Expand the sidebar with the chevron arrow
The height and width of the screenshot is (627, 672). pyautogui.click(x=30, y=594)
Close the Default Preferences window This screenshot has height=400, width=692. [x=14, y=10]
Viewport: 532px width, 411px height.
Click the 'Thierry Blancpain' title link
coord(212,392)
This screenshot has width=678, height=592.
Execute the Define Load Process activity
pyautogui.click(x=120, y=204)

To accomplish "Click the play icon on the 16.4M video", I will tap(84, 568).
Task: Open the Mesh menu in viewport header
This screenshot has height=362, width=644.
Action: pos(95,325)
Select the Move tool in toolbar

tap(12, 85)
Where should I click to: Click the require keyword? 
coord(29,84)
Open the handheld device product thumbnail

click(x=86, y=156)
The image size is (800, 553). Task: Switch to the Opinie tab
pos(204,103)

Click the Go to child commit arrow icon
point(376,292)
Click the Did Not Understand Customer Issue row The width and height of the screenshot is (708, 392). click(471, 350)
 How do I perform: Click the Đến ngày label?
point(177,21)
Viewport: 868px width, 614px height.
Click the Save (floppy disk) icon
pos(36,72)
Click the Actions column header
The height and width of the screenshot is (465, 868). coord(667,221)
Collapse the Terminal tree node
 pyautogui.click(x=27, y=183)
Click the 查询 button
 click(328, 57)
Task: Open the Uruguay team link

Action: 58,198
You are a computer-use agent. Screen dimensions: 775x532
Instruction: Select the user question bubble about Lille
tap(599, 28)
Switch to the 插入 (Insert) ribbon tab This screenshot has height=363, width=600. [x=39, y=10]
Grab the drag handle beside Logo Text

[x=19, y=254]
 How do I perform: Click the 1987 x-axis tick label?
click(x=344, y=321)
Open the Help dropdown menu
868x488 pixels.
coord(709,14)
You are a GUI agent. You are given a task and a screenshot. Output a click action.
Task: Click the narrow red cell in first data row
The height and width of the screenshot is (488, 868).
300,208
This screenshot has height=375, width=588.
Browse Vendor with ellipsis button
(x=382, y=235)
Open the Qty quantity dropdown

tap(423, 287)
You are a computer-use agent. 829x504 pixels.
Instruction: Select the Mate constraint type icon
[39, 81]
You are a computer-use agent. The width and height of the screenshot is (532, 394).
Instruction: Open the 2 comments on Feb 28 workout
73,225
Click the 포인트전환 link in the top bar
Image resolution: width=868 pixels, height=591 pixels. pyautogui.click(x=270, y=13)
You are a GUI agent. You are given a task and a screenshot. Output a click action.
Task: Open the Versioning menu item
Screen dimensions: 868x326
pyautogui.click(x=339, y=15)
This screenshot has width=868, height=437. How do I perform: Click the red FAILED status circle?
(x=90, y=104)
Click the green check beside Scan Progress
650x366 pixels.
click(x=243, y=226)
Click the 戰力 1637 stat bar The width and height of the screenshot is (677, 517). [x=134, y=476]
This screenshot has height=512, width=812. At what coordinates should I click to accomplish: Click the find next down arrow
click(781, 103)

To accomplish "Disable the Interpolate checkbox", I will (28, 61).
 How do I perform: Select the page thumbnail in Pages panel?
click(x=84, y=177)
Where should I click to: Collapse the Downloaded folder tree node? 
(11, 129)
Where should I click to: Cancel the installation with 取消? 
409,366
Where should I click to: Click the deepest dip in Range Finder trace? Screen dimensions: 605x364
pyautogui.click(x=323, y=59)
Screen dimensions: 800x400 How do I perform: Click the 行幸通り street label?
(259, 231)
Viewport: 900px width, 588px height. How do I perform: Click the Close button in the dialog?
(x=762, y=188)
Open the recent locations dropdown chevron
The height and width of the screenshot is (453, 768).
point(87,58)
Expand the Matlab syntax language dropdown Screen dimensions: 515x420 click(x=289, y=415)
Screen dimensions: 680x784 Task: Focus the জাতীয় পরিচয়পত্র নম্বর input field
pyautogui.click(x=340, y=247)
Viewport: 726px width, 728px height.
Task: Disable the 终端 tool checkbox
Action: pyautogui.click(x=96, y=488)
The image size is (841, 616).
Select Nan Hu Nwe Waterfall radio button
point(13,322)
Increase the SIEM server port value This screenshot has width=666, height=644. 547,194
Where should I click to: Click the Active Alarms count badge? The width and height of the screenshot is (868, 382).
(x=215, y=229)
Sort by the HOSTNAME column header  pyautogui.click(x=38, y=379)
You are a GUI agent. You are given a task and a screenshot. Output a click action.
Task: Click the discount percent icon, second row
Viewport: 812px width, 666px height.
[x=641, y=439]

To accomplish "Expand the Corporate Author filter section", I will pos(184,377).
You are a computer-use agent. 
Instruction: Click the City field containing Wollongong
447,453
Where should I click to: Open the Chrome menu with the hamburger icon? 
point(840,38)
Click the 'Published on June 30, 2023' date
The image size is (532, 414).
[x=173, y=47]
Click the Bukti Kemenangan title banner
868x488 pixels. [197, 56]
::::::
Exercise prompt
Count the lines of the listing above that contain the word "agent", and give only the total.

Exercise response
7